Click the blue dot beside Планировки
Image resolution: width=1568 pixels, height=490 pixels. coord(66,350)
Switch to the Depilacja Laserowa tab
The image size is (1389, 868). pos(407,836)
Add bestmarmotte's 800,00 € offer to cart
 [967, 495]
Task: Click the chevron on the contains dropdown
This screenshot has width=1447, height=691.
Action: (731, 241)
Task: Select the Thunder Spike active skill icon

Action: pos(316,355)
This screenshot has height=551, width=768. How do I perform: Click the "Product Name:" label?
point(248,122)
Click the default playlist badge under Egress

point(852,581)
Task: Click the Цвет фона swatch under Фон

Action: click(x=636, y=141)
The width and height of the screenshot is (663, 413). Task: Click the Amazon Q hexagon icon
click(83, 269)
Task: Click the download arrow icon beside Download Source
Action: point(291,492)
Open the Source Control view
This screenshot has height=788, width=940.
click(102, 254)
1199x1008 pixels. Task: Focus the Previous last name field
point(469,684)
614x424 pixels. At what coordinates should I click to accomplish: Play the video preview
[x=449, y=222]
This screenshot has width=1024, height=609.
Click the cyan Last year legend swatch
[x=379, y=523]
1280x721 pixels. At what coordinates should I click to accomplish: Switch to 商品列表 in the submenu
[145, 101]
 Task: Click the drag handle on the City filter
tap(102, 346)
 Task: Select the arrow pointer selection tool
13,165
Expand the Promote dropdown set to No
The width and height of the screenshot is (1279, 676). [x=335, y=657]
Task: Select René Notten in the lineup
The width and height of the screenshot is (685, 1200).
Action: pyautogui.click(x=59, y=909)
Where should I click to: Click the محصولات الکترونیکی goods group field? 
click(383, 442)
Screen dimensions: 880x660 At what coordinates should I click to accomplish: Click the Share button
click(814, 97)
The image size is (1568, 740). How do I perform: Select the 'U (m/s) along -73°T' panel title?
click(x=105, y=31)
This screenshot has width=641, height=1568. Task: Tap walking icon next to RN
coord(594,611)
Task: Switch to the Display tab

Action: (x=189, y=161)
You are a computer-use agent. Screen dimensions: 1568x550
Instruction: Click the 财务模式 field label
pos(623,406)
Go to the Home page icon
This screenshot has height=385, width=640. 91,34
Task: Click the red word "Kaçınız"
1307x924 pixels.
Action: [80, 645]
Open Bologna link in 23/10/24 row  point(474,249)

────────

#### [What the exercise asks]
Using the exact wording, repeat all the entries.

#### [Output below]
Click the blue dot beside Планировки
Image resolution: width=1568 pixels, height=490 pixels. coord(66,350)
Switch to the Depilacja Laserowa tab
The image size is (1389, 868). pos(407,836)
Add bestmarmotte's 800,00 € offer to cart
 [967, 495]
Task: Click the chevron on the contains dropdown
This screenshot has width=1447, height=691.
Action: (731, 241)
Task: Select the Thunder Spike active skill icon

Action: pos(316,355)
This screenshot has height=551, width=768. How do I perform: Click the "Product Name:" label?
point(248,122)
Click the default playlist badge under Egress

point(852,581)
Task: Click the Цвет фона swatch under Фон

Action: click(x=636, y=141)
The width and height of the screenshot is (663, 413). Task: Click the Amazon Q hexagon icon
click(83, 269)
Task: Click the download arrow icon beside Download Source
Action: point(291,492)
Open the Source Control view
This screenshot has height=788, width=940.
click(102, 254)
1199x1008 pixels. Task: Focus the Previous last name field
point(469,684)
614x424 pixels. At what coordinates should I click to accomplish: Play the video preview
[x=449, y=222]
This screenshot has width=1024, height=609.
Click the cyan Last year legend swatch
[x=379, y=523]
1280x721 pixels. At what coordinates should I click to accomplish: Switch to 商品列表 in the submenu
[145, 101]
 Task: Click the drag handle on the City filter
tap(102, 346)
 Task: Select the arrow pointer selection tool
13,165
Expand the Promote dropdown set to No
The width and height of the screenshot is (1279, 676). [x=335, y=657]
Task: Select René Notten in the lineup
The width and height of the screenshot is (685, 1200).
Action: pyautogui.click(x=59, y=909)
Where should I click to: Click the محصولات الکترونیکی goods group field? 
click(383, 442)
Screen dimensions: 880x660 At what coordinates should I click to accomplish: Click the Share button
click(814, 97)
The image size is (1568, 740). How do I perform: Select the 'U (m/s) along -73°T' panel title?
click(x=105, y=31)
This screenshot has width=641, height=1568. Task: Tap walking icon next to RN
coord(594,611)
Task: Switch to the Display tab

Action: (x=189, y=161)
You are a computer-use agent. Screen dimensions: 1568x550
Instruction: Click the 财务模式 field label
pos(623,406)
Go to the Home page icon
This screenshot has height=385, width=640. 91,34
Task: Click the red word "Kaçınız"
1307x924 pixels.
Action: [80, 645]
Open Bologna link in 23/10/24 row  point(474,249)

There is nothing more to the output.